▸ ページの抜粋:

税務調査への非協力と推計課税の是非
今回は「税務調査への非協力と推計課税の是非」ですが、
広島高裁(平成5年12月22日、納税者勝訴、確定)の事案です。
ちなみに、松江地裁の段階では棄却され、納税者敗訴となっています。
なお、TAINSコードは「Z199-7255」です。
まずは、この事例の前提条件です。
○ 旅館や料亭への魚介類販売業の個人事業主A(白色申告)
→ 下ごしらえや焼き魚にして配達(一般顧客への店頭販売は無し)
○ Aがほとんど1人で従事していたため、7時~15時までは多忙
→ 従業員が代替できない状況だった
○ 帳簿書類などはダンボールにて保存
○ 調査官が税務調査のために訪問したが、Aは不在(無予告と思われる)
→ その後、4度訪問し、面談できたのは2度だけ(午後4時頃)
○ 第1回の面談時にAは「税務調査の合理的理由がない」と反論
○ 調査官は半日、1日などのまとまった時間を取っての立ち合いを要請
○ Aは営業状況を説明し、午後4時以降なら立ち合い可能の旨を伝えた
○ 第2回の面談時にも同様の主張の繰り返された
○ 調査官は2回の面談を通じ、帳簿書類の提示を求めず、Aの要望に
沿う日程調整もしなかった
○ 調査官は反面調査を実施したが、売上や経費を実額で把握できず、
推計により総所得金額及び所得税額を計算(更正)
この状況の中、松江地裁では納税者敗訴となったのですが、
広島高裁では下記と判示し、納税者勝訴の逆転判決となりました。

▸ 提供データ:

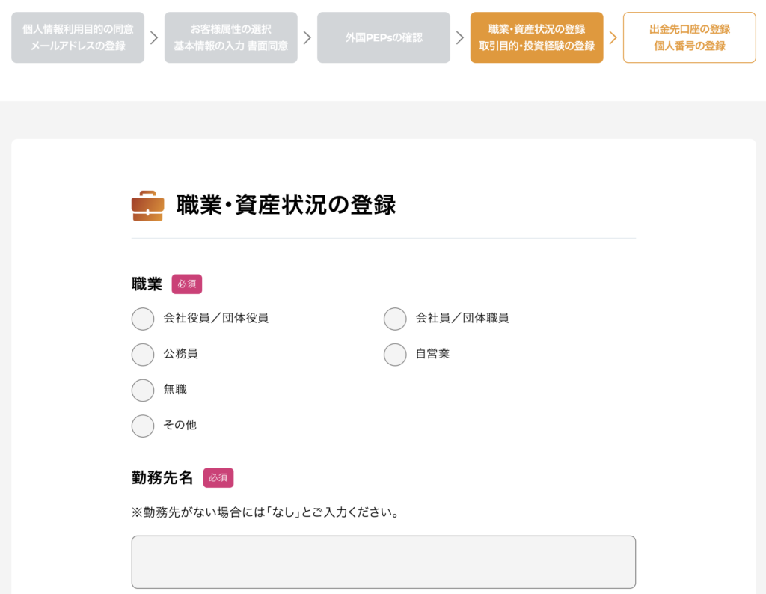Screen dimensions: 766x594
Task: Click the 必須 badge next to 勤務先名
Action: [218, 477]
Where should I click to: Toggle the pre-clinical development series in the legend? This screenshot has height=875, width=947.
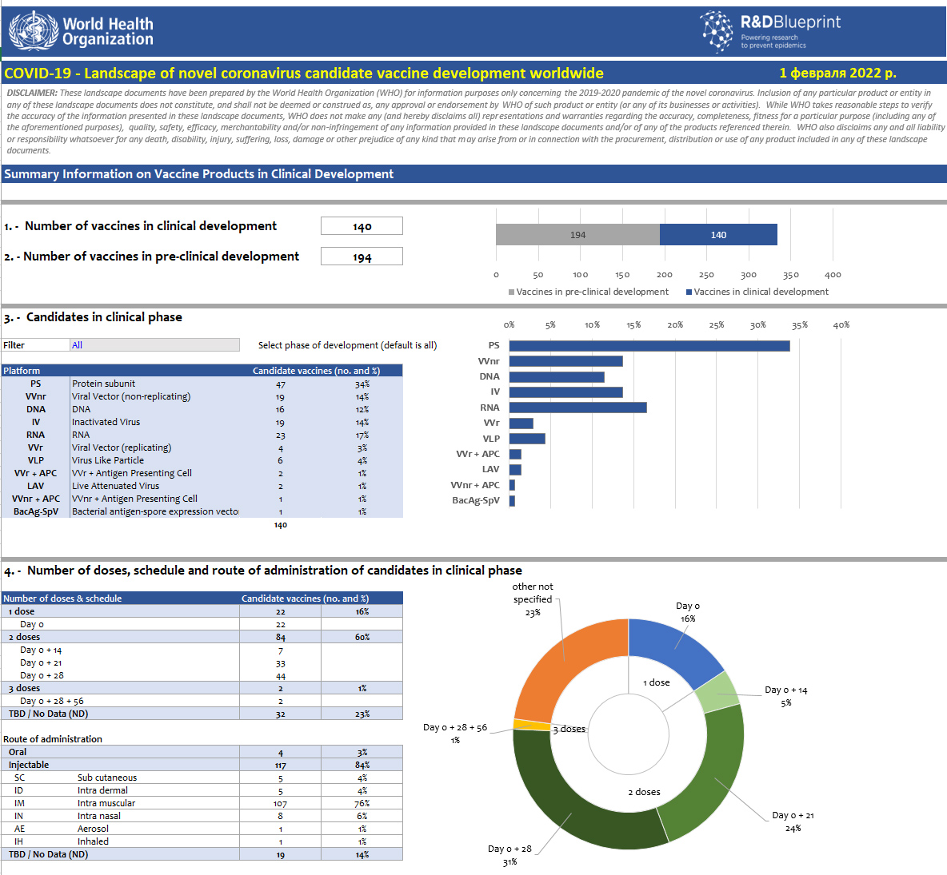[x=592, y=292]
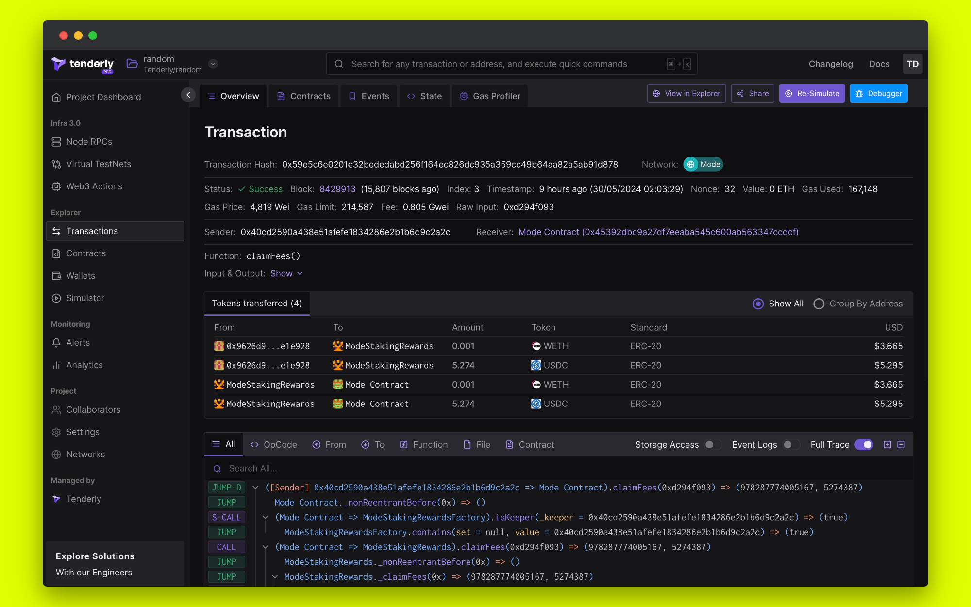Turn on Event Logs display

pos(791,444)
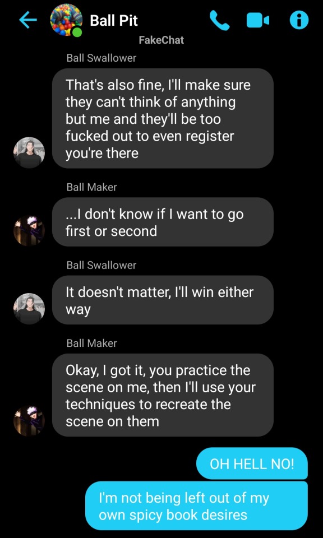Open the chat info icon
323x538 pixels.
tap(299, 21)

==

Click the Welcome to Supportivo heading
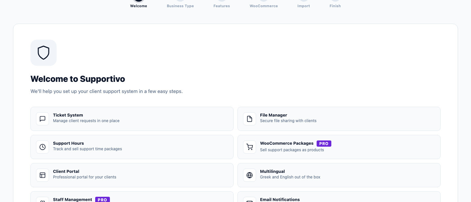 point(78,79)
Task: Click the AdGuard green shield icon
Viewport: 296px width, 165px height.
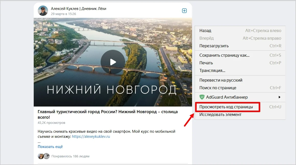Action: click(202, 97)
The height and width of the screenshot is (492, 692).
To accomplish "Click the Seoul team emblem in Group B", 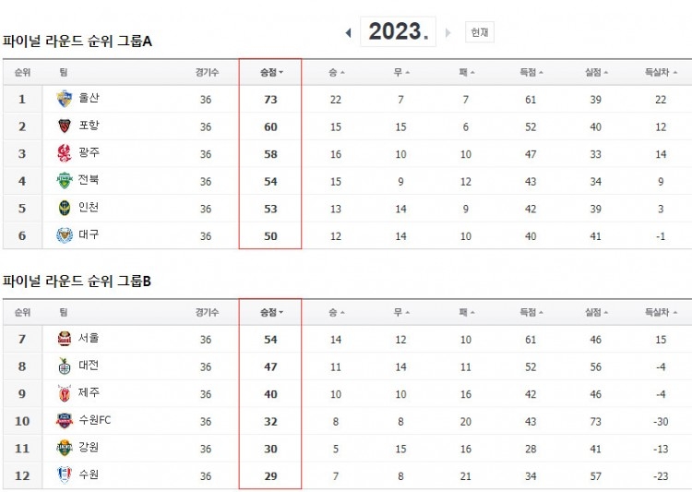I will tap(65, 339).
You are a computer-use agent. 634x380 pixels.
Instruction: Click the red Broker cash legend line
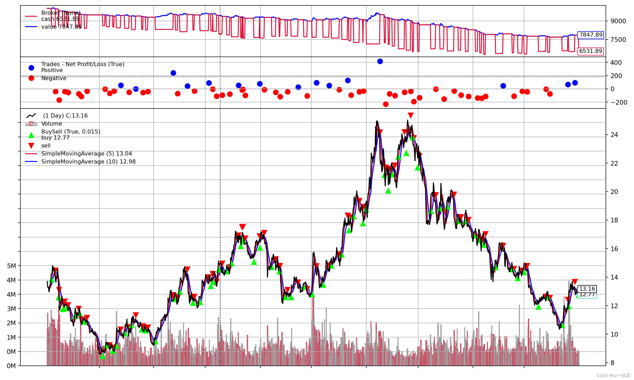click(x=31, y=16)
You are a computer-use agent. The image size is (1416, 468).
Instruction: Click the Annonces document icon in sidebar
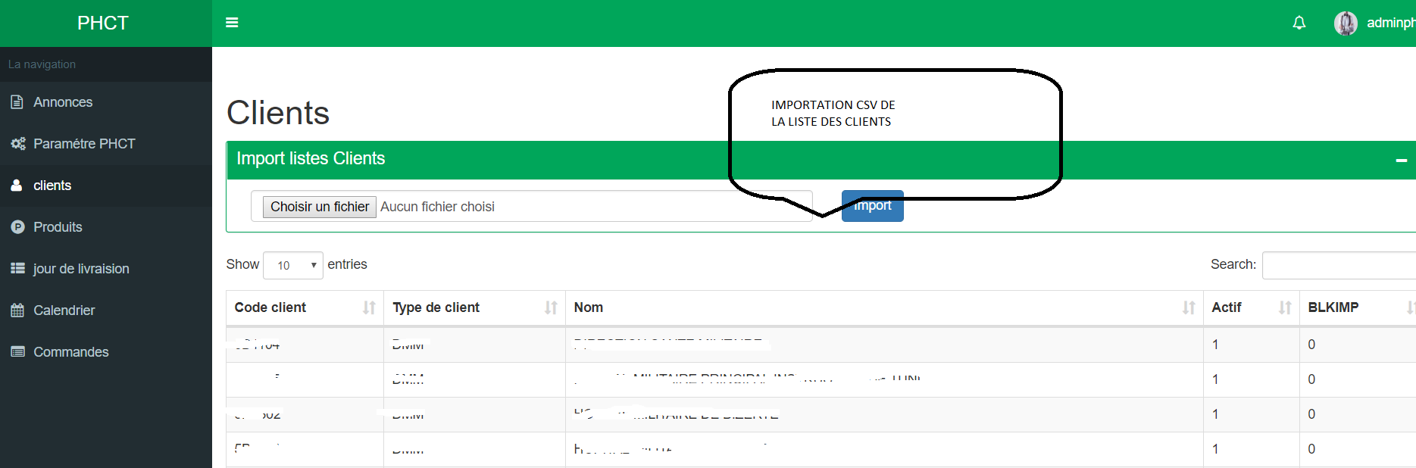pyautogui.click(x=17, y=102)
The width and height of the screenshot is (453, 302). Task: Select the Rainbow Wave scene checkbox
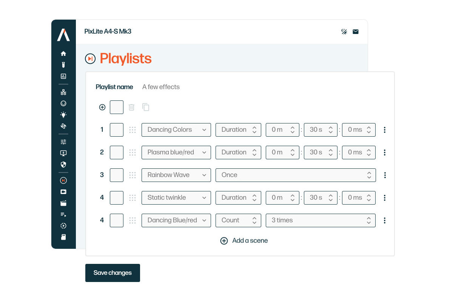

▸ やること: 推計課税の記事について、次の(a)〜(c)が記事の内容と合っているかを「はい」か「いいえ」で答え、それぞれ決め手となる記事の言葉をそのまま引用して添えてください。(a) 松江地裁では納税者が勝った。(b) Aは午後4時以降なら立ち合いできると伝えた。(c) 調査官は面談のときに帳簿書類を見せるよう求めた。

▸ 正しい答え:
(a) いいえ:「松江地裁の段階では棄却され、納税者敗訴となっています。」
(b) はい:「午後4時以降なら立ち合い可能の旨を伝えた」
(c) いいえ:「帳簿書類の提示を求めず」